The predominant cause of HIV infection in children is transmission of the virus from the mother to the newborn during the perinatal period. HIV infection with high maternal viral load; low maternal CD4+ T cell count; prolonged labor; prolonged length of membrane rupture; and the presence of other genital tract infections, such as syphilis or herpes, increase the risk of transmission. Advances in antiretroviral therapy now make it possible for many pregnant women to have no detectable viral load as they approach term. These women may elect to attempt a vaginal birth. To reduce the risk of mother-to-newborn transmission, women should be treated during the intrapartum interval with zidovudine and the newborn should also be treated after birth. Breast-feeding may also transmit HIV to the newborn and is therefore contraindicated in most developed countries for HIV-infected mothers.

Summary

Maternal death is defined as the death occurring during pregnancy or within 42 days of completion of the pregnancy from a cause related to or aggravated by the pregnancy, but not from accident or incidental causes. Maternal mortality has decreased steadily during the past 70 years. The maternal death rate has decreased from nearly 600/100,000 live births in 1935 to 13/100,000 live births in 2006. The most common causes of maternal death in the United States today are pulmonary embolism, obstetric hemorrhage, hypertension, sepsis, cardiovascular conditions including peripartum cardiomyopathy, and ectopic pregnancy.

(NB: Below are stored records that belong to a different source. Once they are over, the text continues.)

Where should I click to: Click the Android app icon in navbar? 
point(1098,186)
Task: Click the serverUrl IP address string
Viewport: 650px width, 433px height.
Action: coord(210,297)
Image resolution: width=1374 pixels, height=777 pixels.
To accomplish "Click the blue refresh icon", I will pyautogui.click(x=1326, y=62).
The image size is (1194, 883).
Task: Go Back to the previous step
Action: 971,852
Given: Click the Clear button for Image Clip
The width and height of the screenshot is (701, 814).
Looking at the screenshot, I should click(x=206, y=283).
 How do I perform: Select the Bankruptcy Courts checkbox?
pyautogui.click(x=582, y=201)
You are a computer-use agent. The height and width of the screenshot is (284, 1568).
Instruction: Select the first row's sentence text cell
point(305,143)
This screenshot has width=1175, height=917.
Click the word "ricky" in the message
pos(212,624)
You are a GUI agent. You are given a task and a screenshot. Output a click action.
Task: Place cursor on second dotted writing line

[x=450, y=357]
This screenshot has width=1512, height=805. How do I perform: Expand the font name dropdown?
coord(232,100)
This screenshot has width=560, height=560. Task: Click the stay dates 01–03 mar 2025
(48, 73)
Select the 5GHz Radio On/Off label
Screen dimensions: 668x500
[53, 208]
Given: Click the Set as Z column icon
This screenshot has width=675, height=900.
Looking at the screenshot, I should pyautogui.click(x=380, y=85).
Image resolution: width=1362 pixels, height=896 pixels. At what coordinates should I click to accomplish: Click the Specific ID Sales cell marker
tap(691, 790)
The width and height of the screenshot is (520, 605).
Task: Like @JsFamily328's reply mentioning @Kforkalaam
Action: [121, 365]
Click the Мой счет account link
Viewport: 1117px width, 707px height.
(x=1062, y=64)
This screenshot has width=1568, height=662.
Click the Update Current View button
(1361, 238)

With improved diagnostic and therapeutic modalities as well as with advances in the treatment of infertility, more patients with medical complications will be seeking, and be in need of, complex obstetric care. Improving outcome of pregnancy in these women will be best obtained by assembling a team of internists, specialists in maternal-fetal medicine (high-risk obstetrics), and anesthesiologists to counsel these patients about the risks of pregnancy and to plan their treatment prior to conception. The importance of preconception counseling cannot be overstated. It is the responsibility of all physicians caring for women in the reproductive age group to assess their patients reproductive plans as part of their overall health evaluation.

Global Considerations

The maternal mortality ratio in the United States is about 1 in 7500 live births. In some countries in Sub-Saharan Africa and Southeast Asia, the maternal mortality ratio is about 1 in 100 to 1 in 200 live births. The most common cause of maternal mortality in these countries is maternal hemorrhage. The high maternal death rate is due, in part, to inadequate resources, including lack of contraceptive and family-planning services, insufficient number of skilled birth attendants, limited availability of tocolytics, poor nutrition, and a high burden of infectious disease. The high rate of death from peripartum hemorrhage is due, in part, to inadequate access to anesthesia resources, blood-transfusion services, antibiotics, and skilled pelvic surgeons. Maternal death is a global public-health tragedy that could be improved with the application of modest resources.